▸ Quoted text
◇ ◇ ◇
The Market’s Recognition of Hispanics Online

Posted on February 22, 2009. Filed under: Hispanic Marketing, Market Research, Online Interactive Marketing | Tags: , , , , |

Few topics could provide a better first posting for this blog than the emergence of the E-Latino. This is the first of two posts that will provide a comprehensive review of the online conversation about Hispanics online and marketing to them. The evolution of online marketing has already begun incorporating the growing numbers of the online Hispanic market. Although various visionary voices have been heralding the growing importance of this online market, the latest research findings from Ipsos now support their contentions. Apart from the fact that the market is now realizing that US Hispanics are online in overwhelming force, what is interesting about the numbers documenting Hispanic interactive marketing is that when compared to the general population, studies have shown that Hispanics:

-are more receptive to mobile marketing since 6% interact with text-messaging campaigns versus 3% of general population. (According to Adage Survey)
-spend on average more time online than the US population. (According to SEOSAPIEN)

This amounts to supporting what the Godfather of Hispanic Marketing, Felipe Korzenny, contested before this study was released: “The fact is that Hispanics, along with other emerging minorities, are leading the technology revolution in this country.”
◇ ◇ ◇
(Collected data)
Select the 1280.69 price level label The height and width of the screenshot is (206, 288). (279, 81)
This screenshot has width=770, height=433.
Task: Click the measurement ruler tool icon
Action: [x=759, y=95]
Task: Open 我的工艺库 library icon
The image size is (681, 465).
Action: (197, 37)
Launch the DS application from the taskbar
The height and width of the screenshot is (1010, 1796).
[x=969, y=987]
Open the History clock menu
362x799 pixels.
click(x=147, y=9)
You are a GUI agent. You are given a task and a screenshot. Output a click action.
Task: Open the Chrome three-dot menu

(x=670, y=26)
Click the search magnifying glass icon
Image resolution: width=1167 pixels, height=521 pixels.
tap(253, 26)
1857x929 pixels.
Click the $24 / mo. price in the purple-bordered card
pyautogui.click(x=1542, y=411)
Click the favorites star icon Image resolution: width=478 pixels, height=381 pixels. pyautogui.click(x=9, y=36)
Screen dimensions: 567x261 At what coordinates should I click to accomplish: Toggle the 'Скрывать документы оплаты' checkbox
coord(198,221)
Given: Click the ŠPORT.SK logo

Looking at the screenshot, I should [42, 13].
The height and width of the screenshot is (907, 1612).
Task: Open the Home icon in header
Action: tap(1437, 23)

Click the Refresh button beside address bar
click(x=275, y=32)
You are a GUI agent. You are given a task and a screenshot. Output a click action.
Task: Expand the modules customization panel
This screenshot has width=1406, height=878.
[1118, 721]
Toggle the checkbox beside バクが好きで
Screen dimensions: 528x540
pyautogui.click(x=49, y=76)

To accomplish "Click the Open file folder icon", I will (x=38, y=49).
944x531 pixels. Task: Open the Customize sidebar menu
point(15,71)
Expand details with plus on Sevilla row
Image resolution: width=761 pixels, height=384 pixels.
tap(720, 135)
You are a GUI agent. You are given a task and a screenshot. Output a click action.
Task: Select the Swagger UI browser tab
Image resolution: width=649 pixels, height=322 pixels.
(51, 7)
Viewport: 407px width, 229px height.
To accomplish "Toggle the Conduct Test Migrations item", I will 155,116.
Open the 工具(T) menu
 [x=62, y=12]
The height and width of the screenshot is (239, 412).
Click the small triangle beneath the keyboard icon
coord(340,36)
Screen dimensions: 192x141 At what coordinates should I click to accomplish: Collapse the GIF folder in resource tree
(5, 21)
◇ ◇ ◇
▸ Set of tasks
1 > Duplicate the records word for word, starting at the line that contains "will (x=38, y=49)." and ending with the final line of the records.
2 > Carry on the post about marketing to Hispanics online from the point where it stops.

▸ Expected answers
1 >
To accomplish "Click the Open file folder icon", I will (x=38, y=49).
944x531 pixels. Task: Open the Customize sidebar menu
point(15,71)
Expand details with plus on Sevilla row
Image resolution: width=761 pixels, height=384 pixels.
tap(720, 135)
You are a GUI agent. You are given a task and a screenshot. Output a click action.
Task: Select the Swagger UI browser tab
Image resolution: width=649 pixels, height=322 pixels.
(51, 7)
Viewport: 407px width, 229px height.
To accomplish "Toggle the Conduct Test Migrations item", I will 155,116.
Open the 工具(T) menu
 [x=62, y=12]
The height and width of the screenshot is (239, 412).
Click the small triangle beneath the keyboard icon
coord(340,36)
Screen dimensions: 192x141 At what coordinates should I click to accomplish: Collapse the GIF folder in resource tree
(5, 21)

2 >
However, an important factor that the study conducted by Adage on mobile marketing points out is that the average age (27.6) of Hispanics within their study was 9 years younger than the population in general (36.6). So it may be due to the fact that the average Latino is younger, that this growing population’s will show up disproportionately as technology friendly. This still however does not justify why a younger generation would be more receptive to interactive media. When you start scrutinizing the online metrics for Latinos, you might start to understand why more actionable marketing data requires further targeted research. The discrepancies are most apparent in the measurement of the activity and numbers of in Spanish or Spanish dominant online users. Targeting this elusive and WOM-heavy demographic is a marketer’s dream, however this population has been known for their avoidance of surveys. Additionally there is a lack of appropriate measurement methodologies for a population that unevenly changes with new waves immigrants growing within various communities across the nation.

Unfortunately, it may not be until after the Census in 2010 that the true size and composition of the Hispanic market will be known. Although marketers have been alerted to this increasingly important market, the lack of up to date or accurate data is not a new issue. In order to address this issue, Hispanic media giant Telemundo has been preparing to educate its viewers with a year long media campaign starting in April aimed at creating greater awareness and Hispanic community involvement in the national census. Issues of trust, authenticity and confidentially pervade Hispanic’s perceptions of the Census. The League of United Latin American Citizens is acutely aware of these issues and is also organizing toward helping alleviate them. After these issues, the true magnitude of the Hispanic market maybe better measured by the census.

Another related factor that deserves consideration even after the census is taken is that most Latinos have already acculturated to consuming English-language media. This may be one of the reasons that Spanish-language internet media consumption has not registered as substantially as their population growth would suggest. In fact, the media consumption trends reported by Ipsos’s study provide greater marketing insight into areas previously left blank. This step toward better recognizing this group is important. But there still a great lack of actionable information on this valuable and untapped market. Regardless, the stage is set to divert resources toward the Hispanic Market, and the best positioned players to provide your online connection to this demographic already have their stakes planted and are waiting for your attention. That will be the topic of my next blog post on Hispanic Marketing.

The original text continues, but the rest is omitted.